§ **Task directions**
Copy exactly the line containing "Screen dimensions: 1343x806" and all the lines that follow it to the end of the records, minus the pictures.
..........
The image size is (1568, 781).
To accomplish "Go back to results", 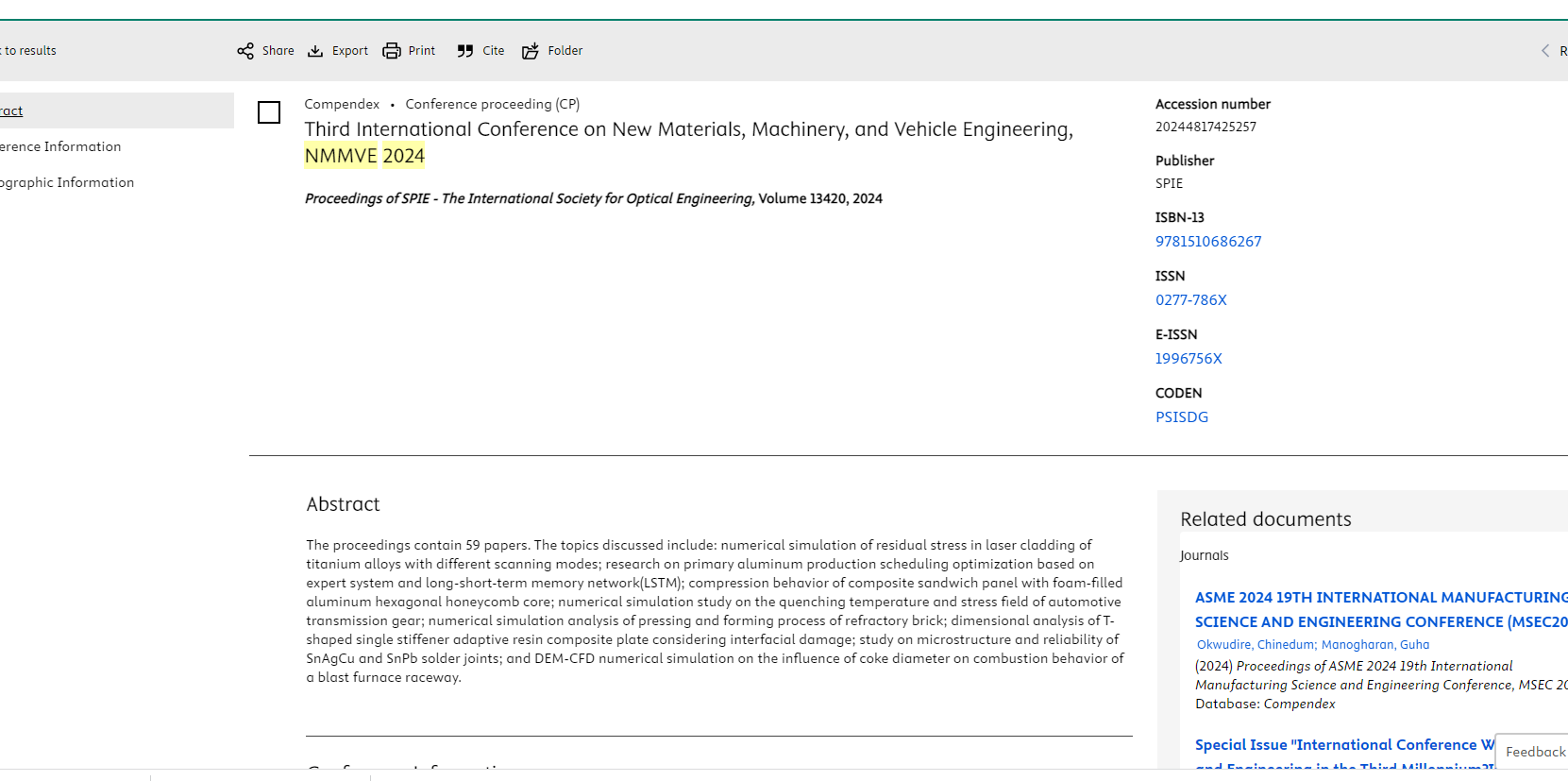I will pyautogui.click(x=30, y=51).
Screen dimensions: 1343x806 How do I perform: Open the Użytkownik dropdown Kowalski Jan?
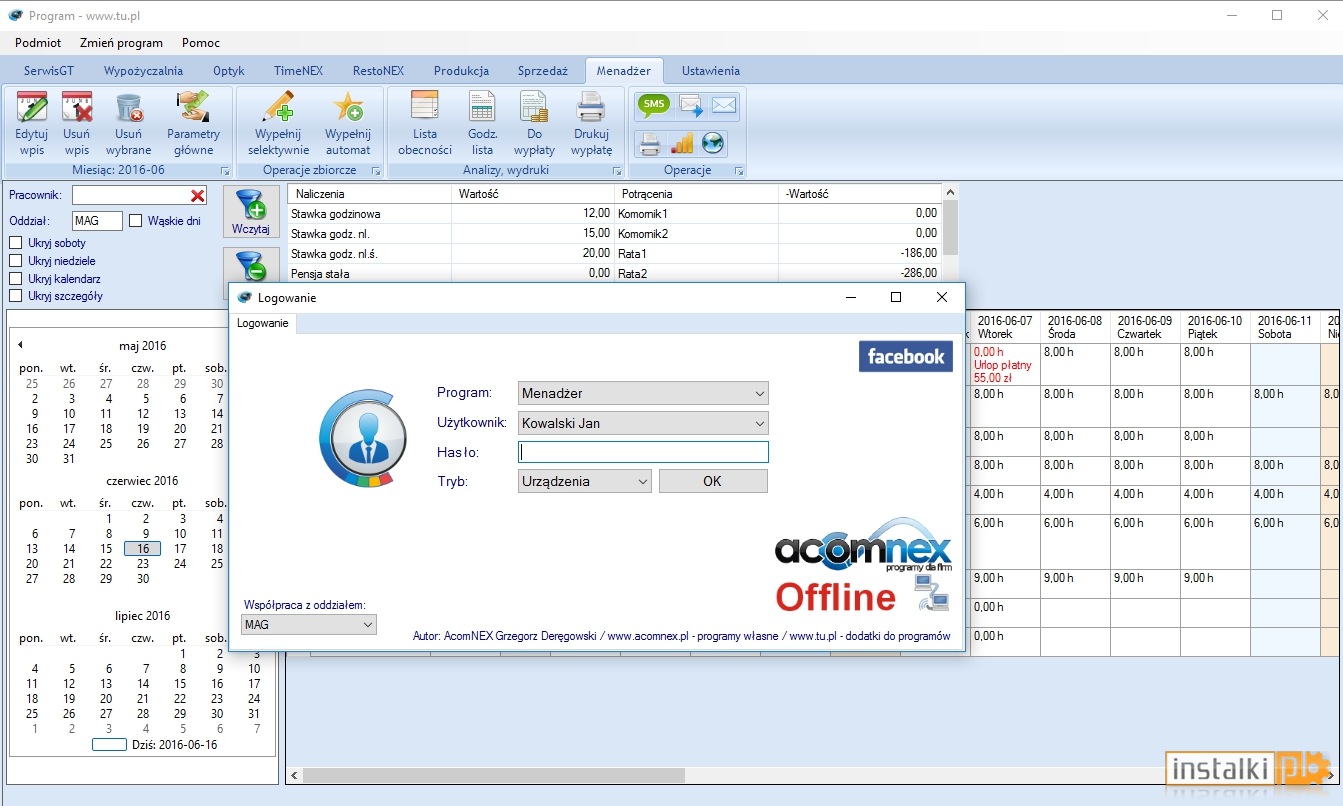(x=644, y=423)
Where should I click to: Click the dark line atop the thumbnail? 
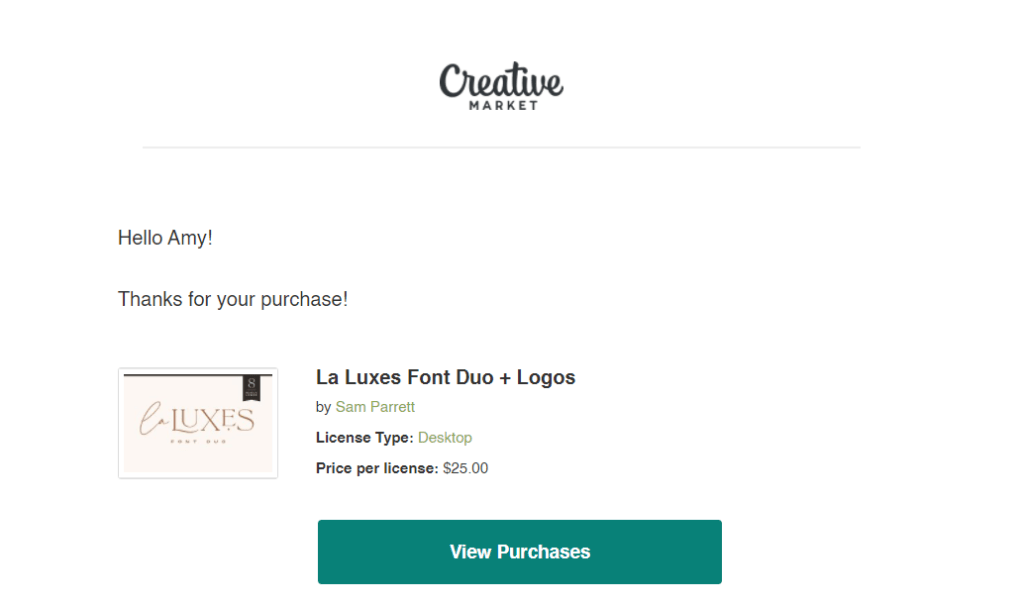coord(180,376)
..........
§ **Exercise response**
Screen dimensions: 1343x806 How do I perform: Open the Użytkownik dropdown Kowalski Jan?
(x=644, y=423)
Where should I click to: Click the dark line atop the thumbnail? 
coord(180,376)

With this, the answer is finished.